WHAT IS BEING ASKED
Swap "Robe" for "Vestment" in the stretch of the listing from the line containing "Dense Stone (173, 951)" through the line containing "Mugthol's Helm (179, 1419)". Write out those lines again with nothing else altered.

EXCERPTED DATA
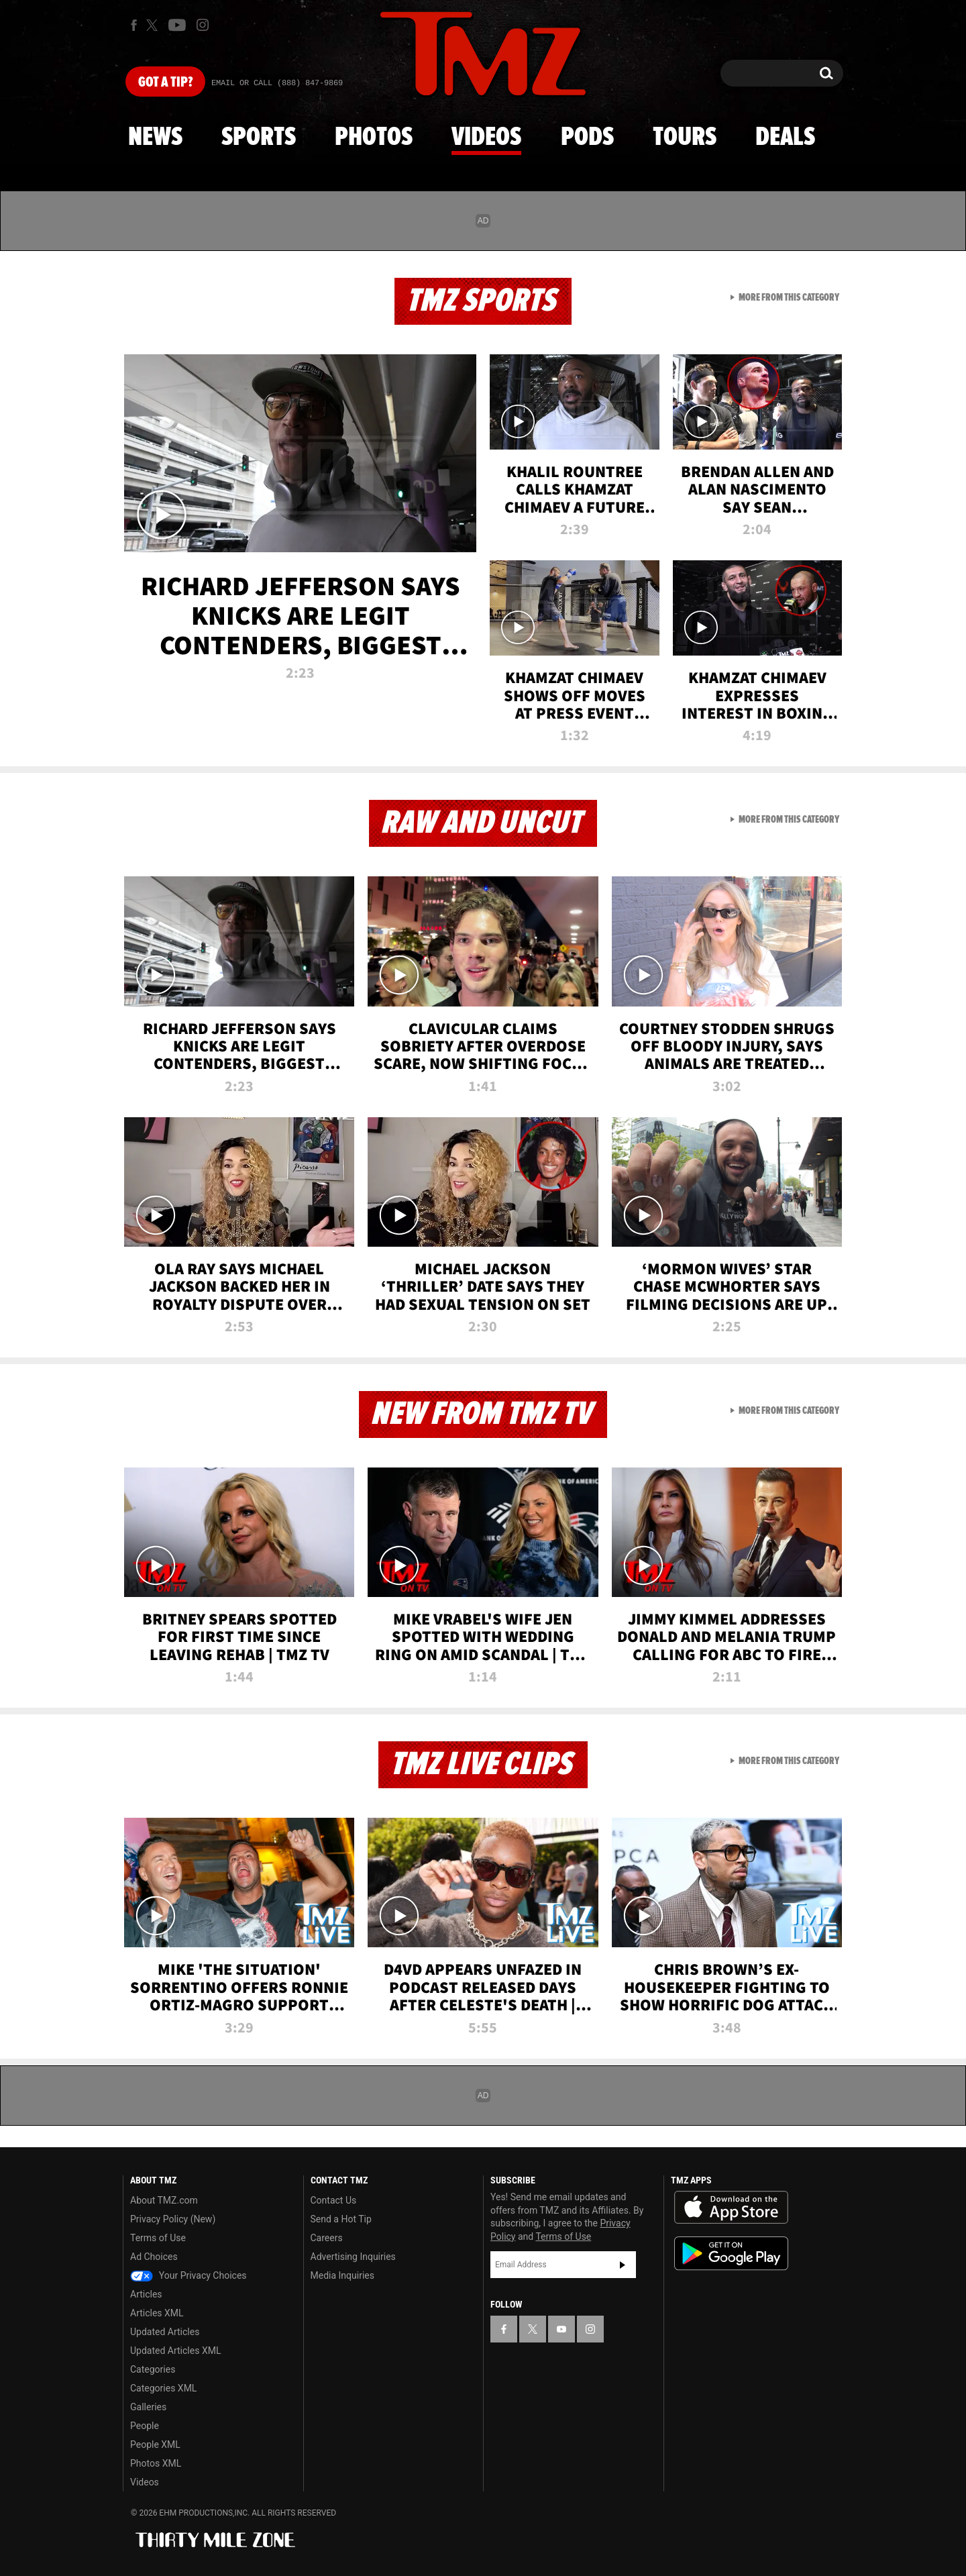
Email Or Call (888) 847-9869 (277, 83)
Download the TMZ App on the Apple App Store (731, 2207)
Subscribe (622, 2264)
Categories (152, 2369)
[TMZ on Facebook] (134, 25)
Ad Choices (154, 2256)
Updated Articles (164, 2331)
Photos (374, 137)
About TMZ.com (164, 2200)
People (144, 2425)
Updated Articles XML (175, 2350)
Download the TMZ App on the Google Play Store (731, 2253)
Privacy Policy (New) (172, 2219)
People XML (155, 2444)
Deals (785, 137)
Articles (146, 2294)
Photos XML (155, 2463)
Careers (327, 2237)
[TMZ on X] (154, 25)
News (155, 137)
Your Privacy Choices (188, 2275)
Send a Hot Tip (341, 2219)
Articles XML (157, 2313)
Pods (587, 137)
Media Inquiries (342, 2275)
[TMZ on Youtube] (177, 25)
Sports (258, 137)
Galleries (148, 2407)
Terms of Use (158, 2237)
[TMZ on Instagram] (202, 25)
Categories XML (163, 2388)
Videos (486, 137)
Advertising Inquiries (353, 2256)
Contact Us (334, 2200)
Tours (684, 137)
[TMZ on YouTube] (561, 2329)
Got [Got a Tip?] (165, 82)
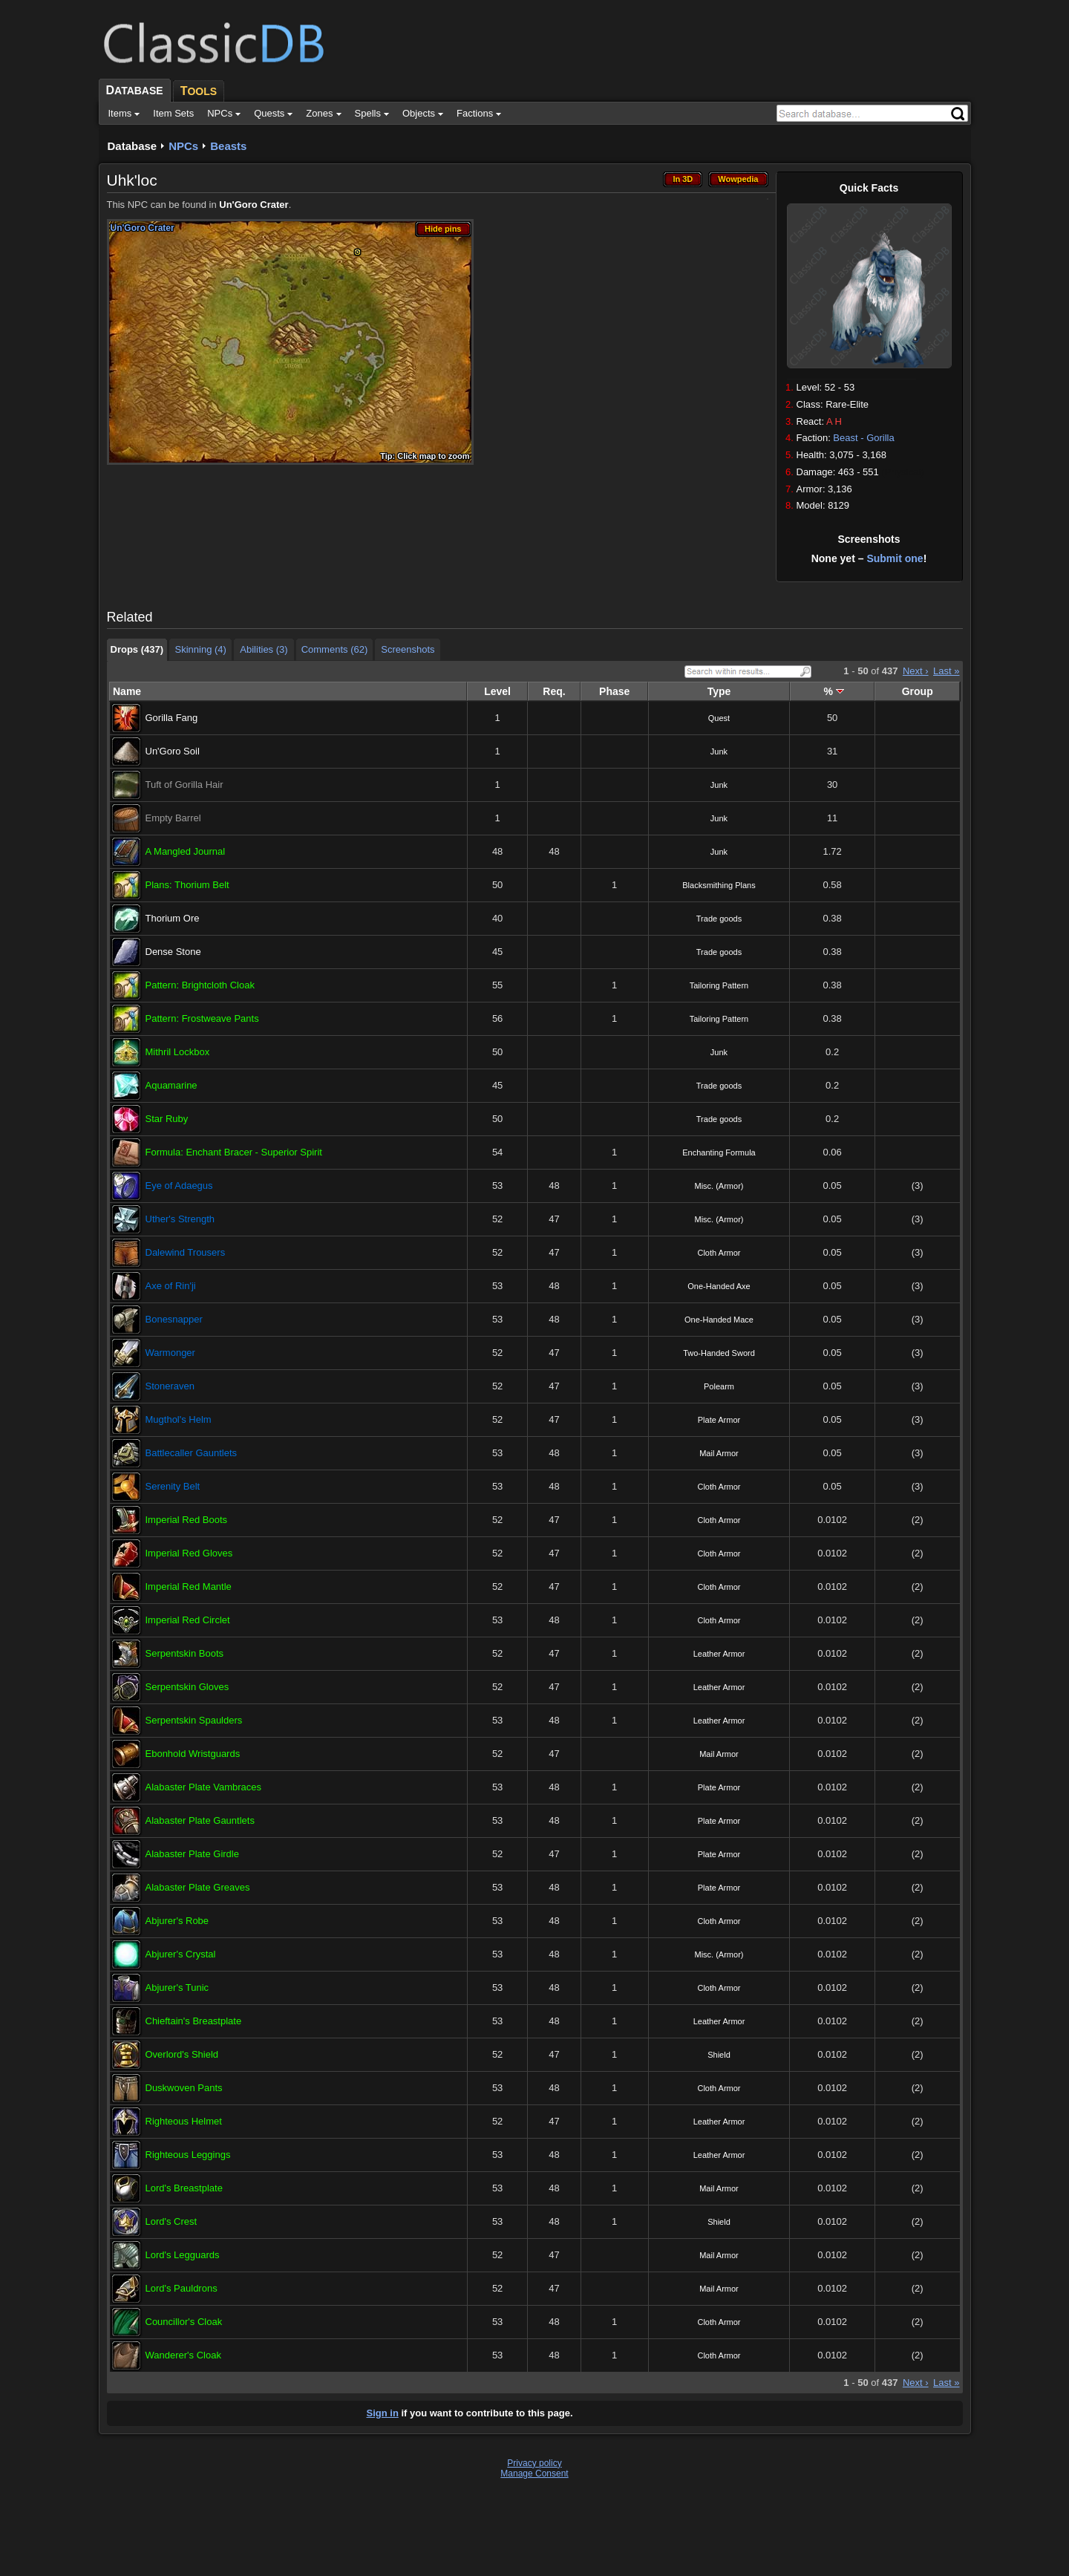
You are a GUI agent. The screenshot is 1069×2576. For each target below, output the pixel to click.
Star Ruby (167, 1118)
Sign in (383, 2413)
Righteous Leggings (188, 2154)
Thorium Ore (173, 918)
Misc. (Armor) (718, 1185)
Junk (719, 751)
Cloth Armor (718, 1252)
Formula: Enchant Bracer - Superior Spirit (234, 1152)
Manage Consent (534, 2473)
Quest (719, 718)
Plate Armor (719, 1419)
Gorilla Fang (172, 717)
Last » (946, 670)
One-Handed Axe (718, 1286)
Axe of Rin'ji (171, 1285)
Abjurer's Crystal (181, 1954)
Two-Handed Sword (719, 1353)
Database (132, 146)
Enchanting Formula (718, 1152)
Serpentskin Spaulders (194, 1720)
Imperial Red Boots (187, 1519)
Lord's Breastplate (184, 2188)
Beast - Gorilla (863, 437)
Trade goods (719, 918)
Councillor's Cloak (184, 2321)
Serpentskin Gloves (187, 1686)
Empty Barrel (173, 818)
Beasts (228, 146)
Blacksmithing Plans (718, 885)
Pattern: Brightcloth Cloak (200, 985)
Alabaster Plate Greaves (198, 1887)
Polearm (719, 1386)
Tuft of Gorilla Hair (184, 784)
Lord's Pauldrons (182, 2288)
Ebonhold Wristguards (193, 1753)
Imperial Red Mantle (189, 1586)
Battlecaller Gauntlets (192, 1452)
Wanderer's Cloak (183, 2355)
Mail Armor (719, 1453)
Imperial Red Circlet (188, 1620)
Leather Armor (719, 1653)
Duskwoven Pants (184, 2087)
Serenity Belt (173, 1486)
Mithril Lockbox (178, 1051)
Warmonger (170, 1352)
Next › (916, 670)
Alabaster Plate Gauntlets (200, 1820)
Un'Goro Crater (253, 204)
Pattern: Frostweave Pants (202, 1018)
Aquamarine (171, 1085)
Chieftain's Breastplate (194, 2020)
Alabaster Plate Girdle (192, 1853)
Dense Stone (173, 951)
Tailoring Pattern (719, 985)
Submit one (894, 558)
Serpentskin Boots (185, 1653)
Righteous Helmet (184, 2121)
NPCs (183, 146)
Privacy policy (534, 2463)
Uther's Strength (180, 1219)
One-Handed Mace (718, 1319)
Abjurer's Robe (177, 1920)
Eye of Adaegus (179, 1185)
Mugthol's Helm (179, 1419)
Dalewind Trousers (186, 1252)
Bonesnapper (174, 1319)
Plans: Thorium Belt (187, 884)
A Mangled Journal (186, 851)
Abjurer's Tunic (177, 1987)
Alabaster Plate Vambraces (204, 1787)
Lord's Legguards (183, 2254)
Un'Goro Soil (173, 751)
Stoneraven (170, 1386)
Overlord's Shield (182, 2054)
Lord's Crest (171, 2221)
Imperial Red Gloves (189, 1553)
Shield (718, 2054)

WRITTEN ANSWER
Dense Stone (173, 951)
Tailoring Pattern (719, 985)
Submit one (894, 558)
Serpentskin Boots (185, 1653)
Righteous Helmet (184, 2121)
NPCs (183, 146)
Privacy policy (534, 2463)
Uther's Strength (180, 1219)
One-Handed Mace (718, 1319)
Abjurer's Vestment (177, 1920)
Eye of Adaegus (179, 1185)
Mugthol's Helm (179, 1419)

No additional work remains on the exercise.